**REQUIRED WORK**: Down to the last line, copy the records below without any change.

**DATA LISTING**:
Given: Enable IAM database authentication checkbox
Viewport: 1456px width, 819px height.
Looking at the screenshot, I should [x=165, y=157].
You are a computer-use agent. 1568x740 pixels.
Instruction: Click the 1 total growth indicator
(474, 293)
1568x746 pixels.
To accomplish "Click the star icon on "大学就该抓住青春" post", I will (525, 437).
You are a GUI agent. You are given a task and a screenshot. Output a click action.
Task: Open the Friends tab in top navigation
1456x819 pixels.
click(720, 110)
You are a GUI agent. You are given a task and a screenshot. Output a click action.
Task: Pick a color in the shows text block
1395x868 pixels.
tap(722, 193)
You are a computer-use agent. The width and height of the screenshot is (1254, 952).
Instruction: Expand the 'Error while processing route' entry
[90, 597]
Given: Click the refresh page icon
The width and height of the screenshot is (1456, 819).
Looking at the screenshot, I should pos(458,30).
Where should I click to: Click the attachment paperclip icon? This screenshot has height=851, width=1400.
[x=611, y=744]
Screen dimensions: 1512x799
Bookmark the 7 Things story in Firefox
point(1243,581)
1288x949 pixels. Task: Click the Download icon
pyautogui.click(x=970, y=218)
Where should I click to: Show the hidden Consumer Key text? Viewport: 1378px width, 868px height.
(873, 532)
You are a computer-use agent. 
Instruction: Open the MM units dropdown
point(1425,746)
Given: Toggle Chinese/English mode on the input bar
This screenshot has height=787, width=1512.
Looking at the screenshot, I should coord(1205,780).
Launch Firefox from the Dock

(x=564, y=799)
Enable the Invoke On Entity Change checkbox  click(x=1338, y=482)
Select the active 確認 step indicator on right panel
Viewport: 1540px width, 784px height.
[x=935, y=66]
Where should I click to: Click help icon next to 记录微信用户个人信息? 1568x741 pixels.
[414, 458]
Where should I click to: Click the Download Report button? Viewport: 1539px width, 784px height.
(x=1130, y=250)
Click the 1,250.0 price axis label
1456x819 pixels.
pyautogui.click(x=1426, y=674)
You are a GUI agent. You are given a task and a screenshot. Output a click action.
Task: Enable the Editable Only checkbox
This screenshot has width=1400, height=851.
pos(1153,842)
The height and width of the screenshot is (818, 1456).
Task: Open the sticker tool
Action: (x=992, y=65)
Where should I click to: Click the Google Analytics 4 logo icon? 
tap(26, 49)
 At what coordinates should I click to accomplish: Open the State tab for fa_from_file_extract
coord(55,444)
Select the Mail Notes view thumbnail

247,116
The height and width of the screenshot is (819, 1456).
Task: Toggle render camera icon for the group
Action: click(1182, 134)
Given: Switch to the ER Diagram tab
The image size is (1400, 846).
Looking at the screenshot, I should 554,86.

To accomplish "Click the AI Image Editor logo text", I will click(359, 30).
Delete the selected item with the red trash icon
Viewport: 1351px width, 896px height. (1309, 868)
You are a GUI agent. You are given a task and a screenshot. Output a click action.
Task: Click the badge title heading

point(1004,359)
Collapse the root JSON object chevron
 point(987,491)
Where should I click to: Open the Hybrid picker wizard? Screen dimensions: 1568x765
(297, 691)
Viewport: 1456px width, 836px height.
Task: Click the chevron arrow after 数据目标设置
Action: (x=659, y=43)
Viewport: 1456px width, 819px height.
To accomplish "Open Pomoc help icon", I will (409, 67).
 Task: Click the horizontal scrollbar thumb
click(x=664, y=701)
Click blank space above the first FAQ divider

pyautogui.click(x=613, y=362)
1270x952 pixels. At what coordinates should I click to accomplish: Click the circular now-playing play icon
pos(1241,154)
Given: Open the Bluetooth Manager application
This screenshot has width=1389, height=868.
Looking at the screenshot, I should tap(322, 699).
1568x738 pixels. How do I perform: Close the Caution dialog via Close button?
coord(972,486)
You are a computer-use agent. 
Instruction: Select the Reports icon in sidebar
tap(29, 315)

**TASK RESPONSE**:
Given: Enable IAM database authentication checkbox
Viewport: 1456px width, 819px height.
Looking at the screenshot, I should [x=165, y=157].
You are a computer-use agent. 1568x740 pixels.
Instruction: Click the 1 total growth indicator
(474, 293)
1568x746 pixels.
To accomplish "Click the star icon on "大学就该抓住青春" post", I will (525, 437).
You are a GUI agent. You are given a task and a screenshot. Output a click action.
Task: Open the Friends tab in top navigation
1456x819 pixels.
click(720, 110)
You are a GUI agent. You are given a task and a screenshot. Output a click action.
Task: Pick a color in the shows text block
1395x868 pixels.
tap(722, 193)
You are a computer-use agent. The width and height of the screenshot is (1254, 952).
Instruction: Expand the 'Error while processing route' entry
[90, 597]
Given: Click the refresh page icon
The width and height of the screenshot is (1456, 819).
Looking at the screenshot, I should pos(458,30).
Where should I click to: Click the attachment paperclip icon? This screenshot has height=851, width=1400.
[x=611, y=744]
Screen dimensions: 1512x799
Bookmark the 7 Things story in Firefox
point(1243,581)
1288x949 pixels. Task: Click the Download icon
pyautogui.click(x=970, y=218)
Where should I click to: Show the hidden Consumer Key text? Viewport: 1378px width, 868px height.
(873, 532)
You are a computer-use agent. 
Instruction: Open the MM units dropdown
point(1425,746)
Given: Toggle Chinese/English mode on the input bar
This screenshot has height=787, width=1512.
Looking at the screenshot, I should coord(1205,780).
Launch Firefox from the Dock

(x=564, y=799)
Enable the Invoke On Entity Change checkbox  click(x=1338, y=482)
Select the active 確認 step indicator on right panel
Viewport: 1540px width, 784px height.
[x=935, y=66]
Where should I click to: Click help icon next to 记录微信用户个人信息? 1568x741 pixels.
[414, 458]
Where should I click to: Click the Download Report button? Viewport: 1539px width, 784px height.
(x=1130, y=250)
Click the 1,250.0 price axis label
1456x819 pixels.
pyautogui.click(x=1426, y=674)
You are a GUI agent. You are given a task and a screenshot. Output a click action.
Task: Enable the Editable Only checkbox
This screenshot has width=1400, height=851.
pos(1153,842)
The height and width of the screenshot is (818, 1456).
Task: Open the sticker tool
Action: (x=992, y=65)
Where should I click to: Click the Google Analytics 4 logo icon? 
tap(26, 49)
 At what coordinates should I click to accomplish: Open the State tab for fa_from_file_extract
coord(55,444)
Select the Mail Notes view thumbnail

247,116
The height and width of the screenshot is (819, 1456).
Task: Toggle render camera icon for the group
Action: click(1182, 134)
Given: Switch to the ER Diagram tab
The image size is (1400, 846).
Looking at the screenshot, I should 554,86.

To accomplish "Click the AI Image Editor logo text", I will click(359, 30).
Delete the selected item with the red trash icon
Viewport: 1351px width, 896px height. (1309, 868)
You are a GUI agent. You are given a task and a screenshot. Output a click action.
Task: Click the badge title heading

point(1004,359)
Collapse the root JSON object chevron
 point(987,491)
Where should I click to: Open the Hybrid picker wizard? Screen dimensions: 1568x765
(297, 691)
Viewport: 1456px width, 836px height.
Task: Click the chevron arrow after 数据目标设置
Action: (x=659, y=43)
Viewport: 1456px width, 819px height.
To accomplish "Open Pomoc help icon", I will (409, 67).
 Task: Click the horizontal scrollbar thumb
click(x=664, y=701)
Click blank space above the first FAQ divider

pyautogui.click(x=613, y=362)
1270x952 pixels. At what coordinates should I click to accomplish: Click the circular now-playing play icon
pos(1241,154)
Given: Open the Bluetooth Manager application
This screenshot has width=1389, height=868.
Looking at the screenshot, I should tap(322, 699).
1568x738 pixels. How do I perform: Close the Caution dialog via Close button?
coord(972,486)
You are a computer-use agent. 
Instruction: Select the Reports icon in sidebar
tap(29, 315)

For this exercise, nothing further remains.